To reboot the relationship, the academic laboratory will be a so-called safe space to overcome the adversarial tensions, by creating “tools for more effective navigation.” One outcome is the center’s MA program, which is set to begin in the 2019-2020 academic calendar with 10 candidates from Israel and 10 from the Diaspora. Graduates will be “specialists” in minding — and bridging — the gap.
“It will be a spawning of a new intellectual leadership… with a much more realistic and deeper appreciation for the distinctions and commonalities between the two communities,” he said.
Aside from the think tank and MA program, Ferziger is punching high with his next goal: to become a non-publicized back channel for more productive negotiations between the entire spectrum of denominations and high-level decision-makers.

“We can facilitate real focused negotiation about serious topics of conflict — conversion, access to holy places, the relationship between ideological support and identification with Israel,” he said, quickly naming only a few of the troubled hotspots.

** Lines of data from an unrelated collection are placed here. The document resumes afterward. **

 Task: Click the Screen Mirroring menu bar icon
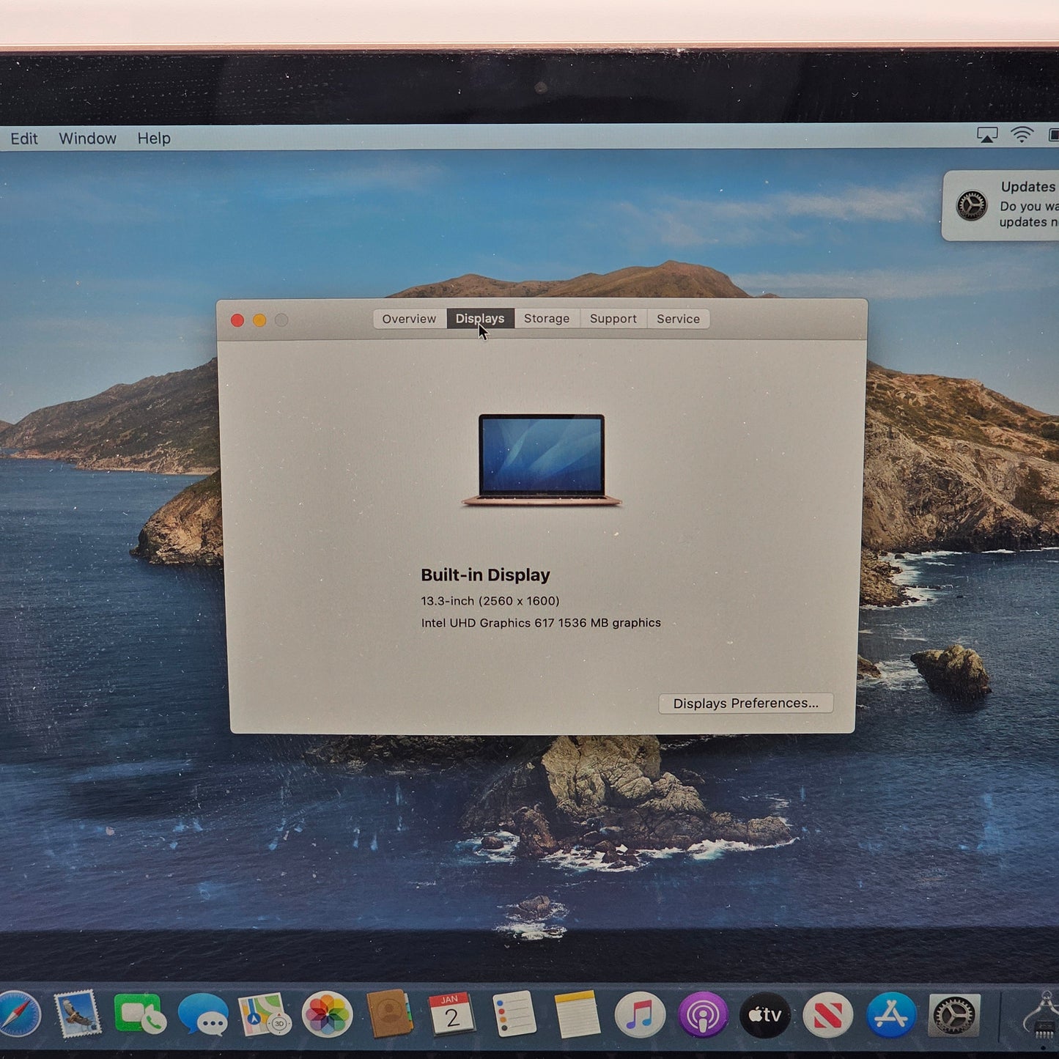pos(988,134)
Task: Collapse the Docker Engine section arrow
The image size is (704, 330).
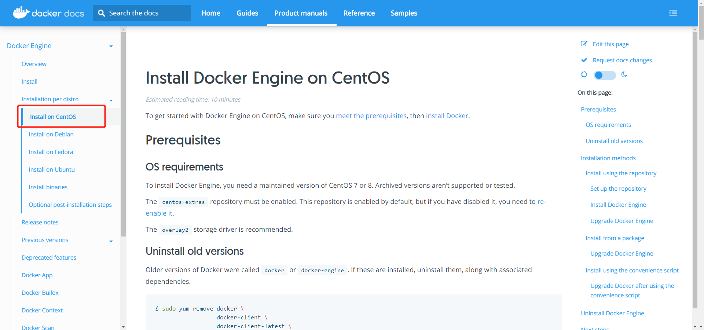Action: pos(111,46)
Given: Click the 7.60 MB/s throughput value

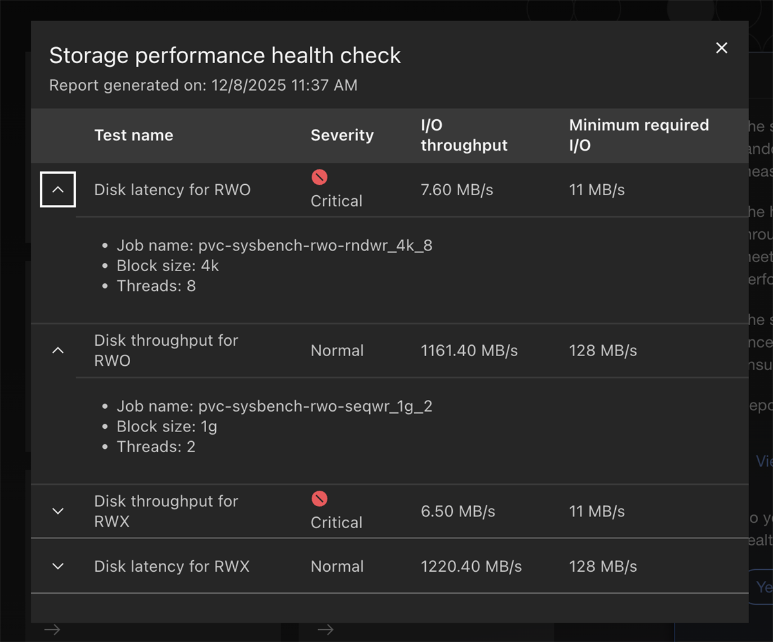Looking at the screenshot, I should (x=457, y=189).
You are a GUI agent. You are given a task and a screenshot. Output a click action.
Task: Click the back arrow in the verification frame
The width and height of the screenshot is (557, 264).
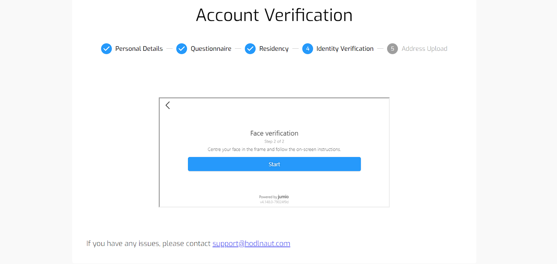point(168,105)
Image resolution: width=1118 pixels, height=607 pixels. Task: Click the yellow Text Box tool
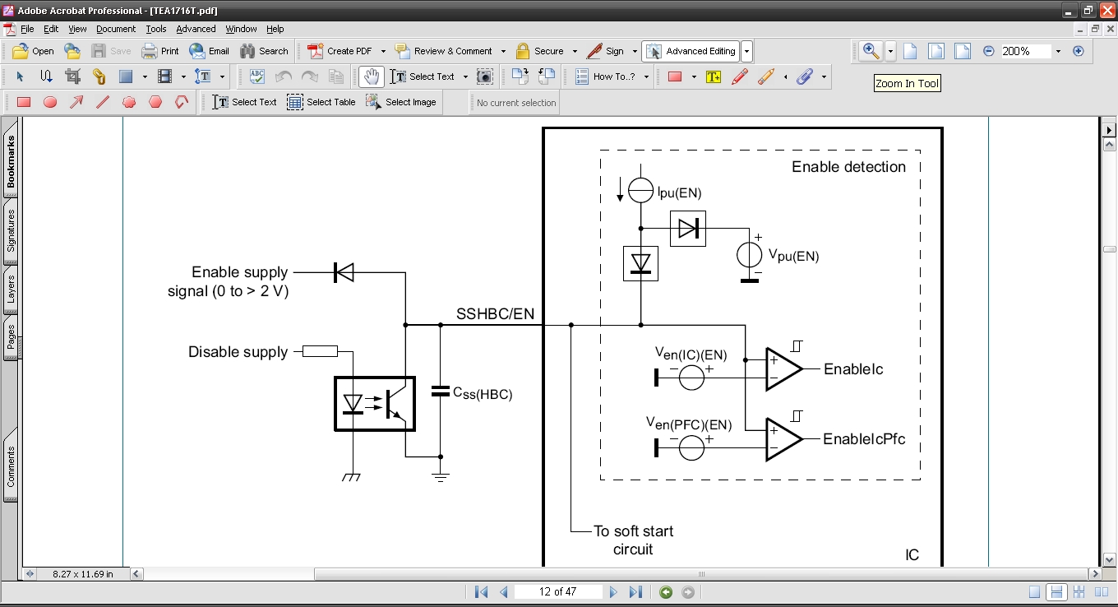(713, 76)
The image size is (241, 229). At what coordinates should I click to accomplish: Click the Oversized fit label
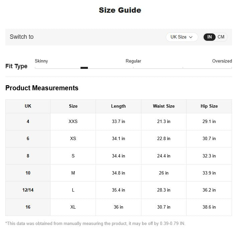coord(222,61)
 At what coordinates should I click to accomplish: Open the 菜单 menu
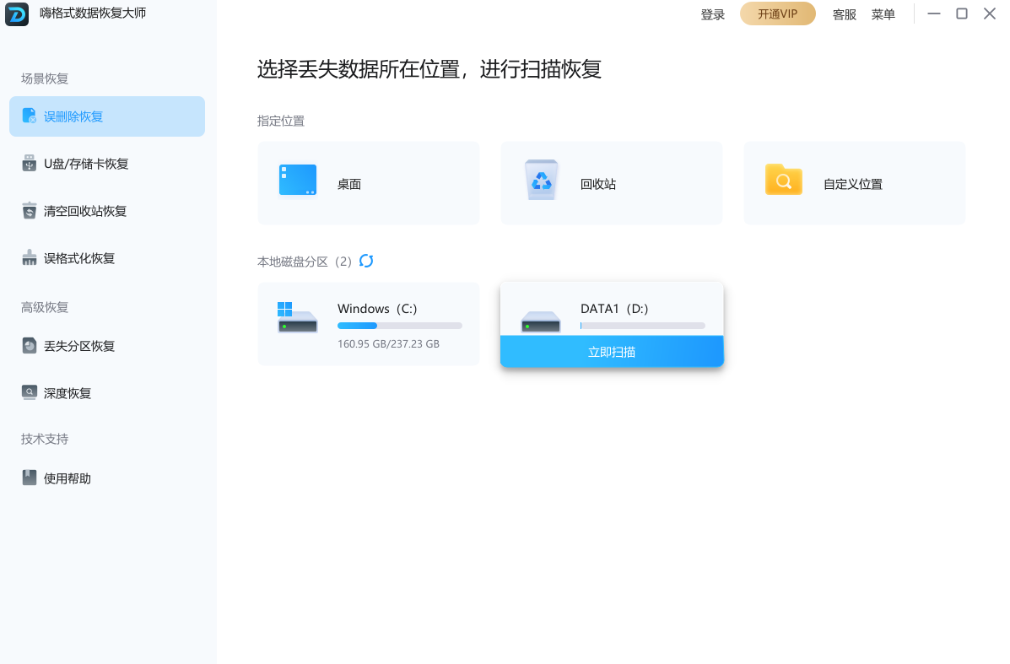883,13
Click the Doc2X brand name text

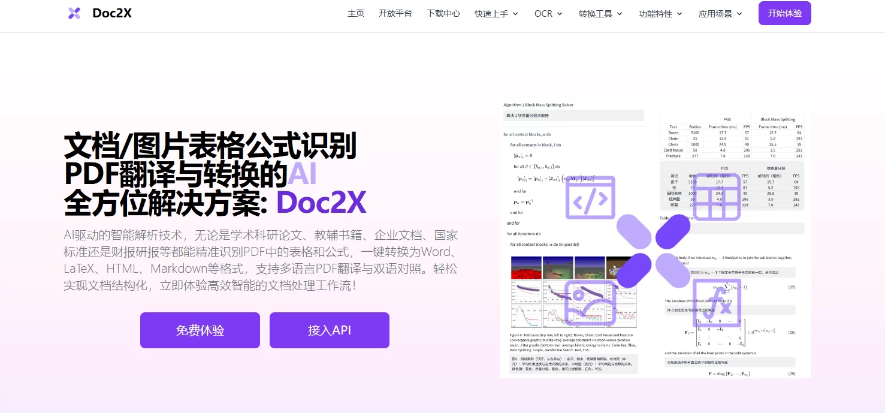click(112, 13)
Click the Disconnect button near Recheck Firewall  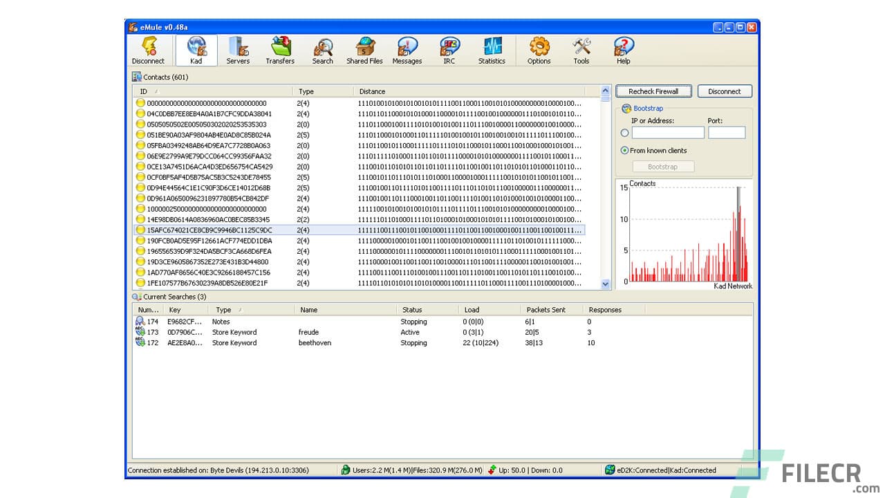(x=725, y=91)
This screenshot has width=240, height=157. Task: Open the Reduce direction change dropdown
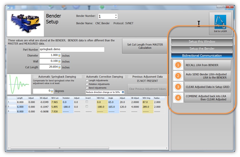point(123,92)
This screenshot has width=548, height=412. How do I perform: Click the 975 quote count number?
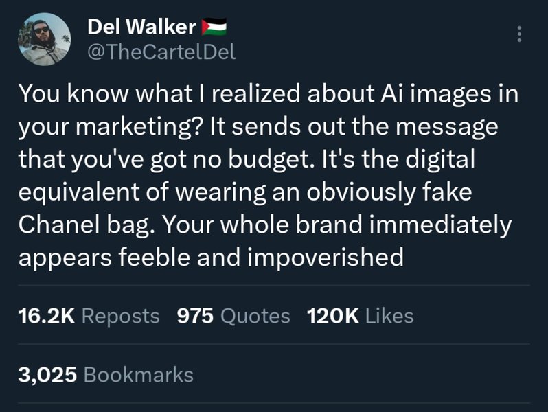click(195, 316)
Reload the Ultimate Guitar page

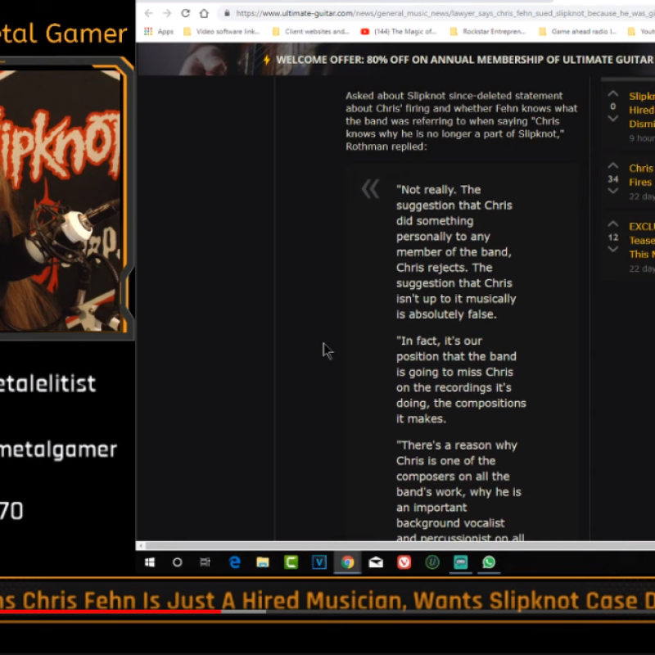click(x=185, y=13)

“We can create conversations and solution-focused discussions on these issues,” he said, due to Bar-Ilan’s reputation as an academic institution that studies — without any agenda — a broad spectrum of Jewish life. “Due to our unique ‘convening power,’ people are willing to engage with us,” he said.
The center was inaugurated at a festive Board of Trustees event called “Past, Present, Future: Judaism in Israel and North America” on Monday, with a discussion with outgoing executive vice chairman of the Conference of Presidents of Major American Jewish Organizations Malcolm Hoenlein. On Tuesday, Hoenlein will receive an honorary doctorate from the university.

The center is still seeking final funding and is not yet ready to release the names of its staff, all present Bar-Ilan employees, with the hope to grow in the future. The launch, said Ferziger, is a first stage in a long-term plan.
There is strong historical precedent for two thriving centers of Judaism, said Ferziger, pointing to the era some 2,500 years ago when both Jerusalem and Babylon were epicenters of Jewish learning and culture.
Tradition has it that infighting eventually led to the fiery destruction of Jerusalem. Perhaps with an ounce of prevention, this new center won’t end up the Jewish people’s pound of cure.